Sénégal : les députés pourront perdre leur mandat après dix absences injustifiées

Le Sénégal durcit le ton contre l’absentéisme parlementaire. L’Assemblée nationale a adopté, vendredi 8 mai, une nouvelle loi qui renforce les sanctions contre les députés absents de manière répétée et sans justification.

Le texte a été approuvé à une large majorité, avec 127 voix pour, 3 contre et 2 abstentions. Portée par le parti au pouvoir, Pastef, la réforme prévoit désormais une radiation automatique après dix absences injustifiées aux séances plénières.

Jusqu’ici, l’article 118 du règlement intérieur prévoyait déjà la suspension de l’indemnité parlementaire, ainsi que la possibilité de déclarer un député démissionnaire d’office. Mais selon les promoteurs du texte, ces dispositions restaient peu appliquées et nécessitaient davantage de clarté.
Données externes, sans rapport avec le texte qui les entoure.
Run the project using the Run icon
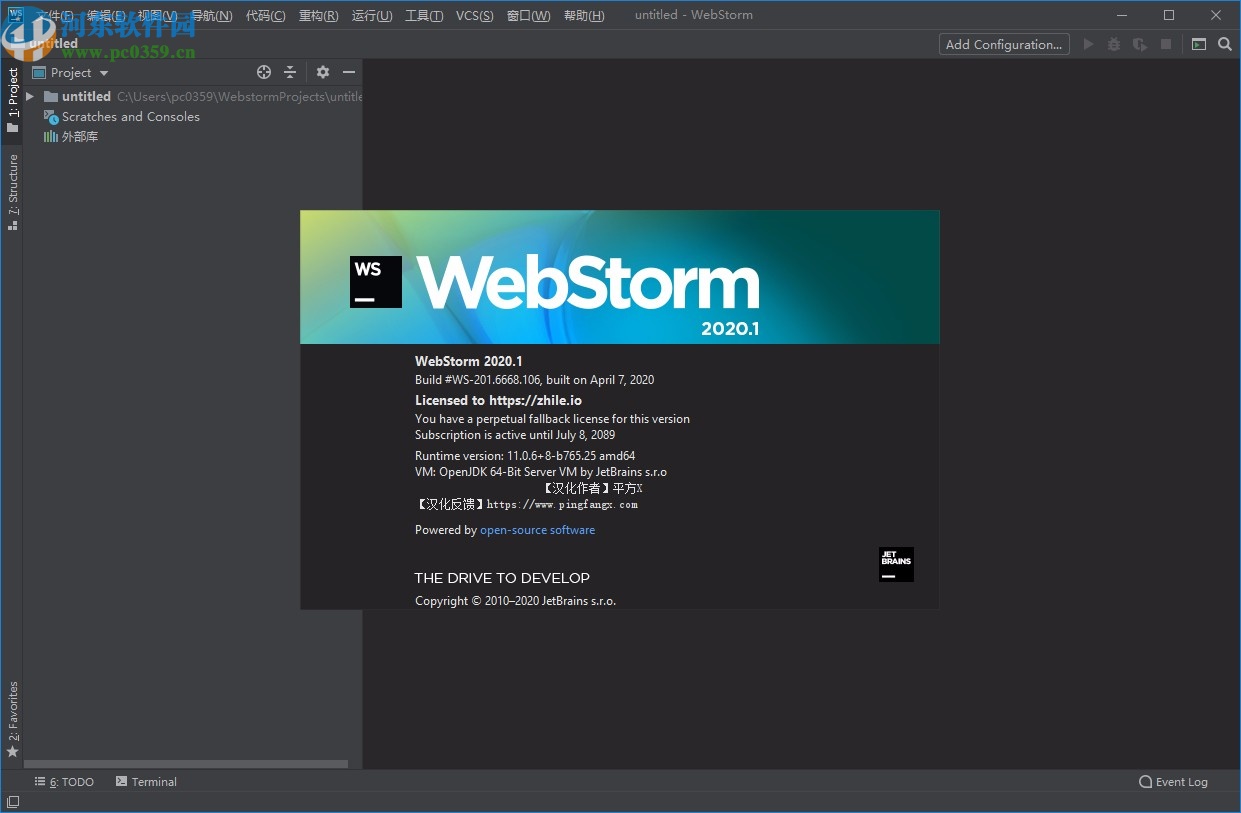The height and width of the screenshot is (813, 1241). [x=1088, y=44]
Pour Ayib Daffé, cette réforme introduit un système de sanctions progressives. Dès quatre absences non justifiées, un député pourra faire l’objet d’un rappel à l’ordre, avant d’éventuelles sanctions financières puis, en dernier recours, la perte de son mandat.

L’opposition, elle, affiche ses réserves. Le député Cheikh Ahmed Tidiane Youm estime que l’Assemblée nationale ne dispose pas du pouvoir de retirer un mandat à un élu. Selon lui, la gestion de l’absentéisme relève avant tout de la responsabilité politique des groupes parlementaires.

Même position critique pour Thierno Alassane Sall, qui juge la réforme « populiste ». Il considère que le pays devrait prioritairement débattre de questions plus urgentes, notamment la dette publique et les choix économiques du gouvernement.

Les partisans de la loi défendent toutefois une mesure destinée à renforcer la discipline institutionnelle et à garantir une meilleure implication des élus dans le travail parlementaire.